One of the joys of teaching is what you learn on the way. Throughout the process of planning my storytelling project I have turned over many interesting stones and found such wonders underneath. In turn the children are beginning to turn over stones of their own, piquing interest and finding out new things. I had no idea the urban legend of The Slender Man has his roots in Native American mythology. To be honest I had no idea who Slender Man was until one of the children in my class set off on her trail.

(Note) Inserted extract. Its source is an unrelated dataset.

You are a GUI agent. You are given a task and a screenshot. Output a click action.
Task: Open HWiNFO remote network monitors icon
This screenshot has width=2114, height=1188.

In addition to my own I have been helped along the way by the lovely Terri Windling, Anthropomorphica and also (inadvertently) by Rima at the Hermitage. I had chosen shape shifting as a theme, which led some of the children to Beauty and the Beast and the Frog Prince. The theme is a strong one and there is a shapeshifting tradition in nearly all myth and legend. It would seem that the human spirit has an inherent need for an animal totem and a wish to change it's skin for something wild.
Some times these shifts are the realm of evil spirits: in Native American mythology shapeshifters are not to be spoken of for fear of attracting their interest. They are the embodiment of all that is dangerous. In Icealnadic to Scottish lore the Selkies are mer-folk, magical, special and wild. In Greek legend the gods chose many animal forms for their congress with man; each anima different and with its own consequences. The persistence of belief is such that men still believe that witches will change their form, witches as hares, the devil as familiar.
I intend to continue on the collections of stories, long after the children have finished their stories and left school.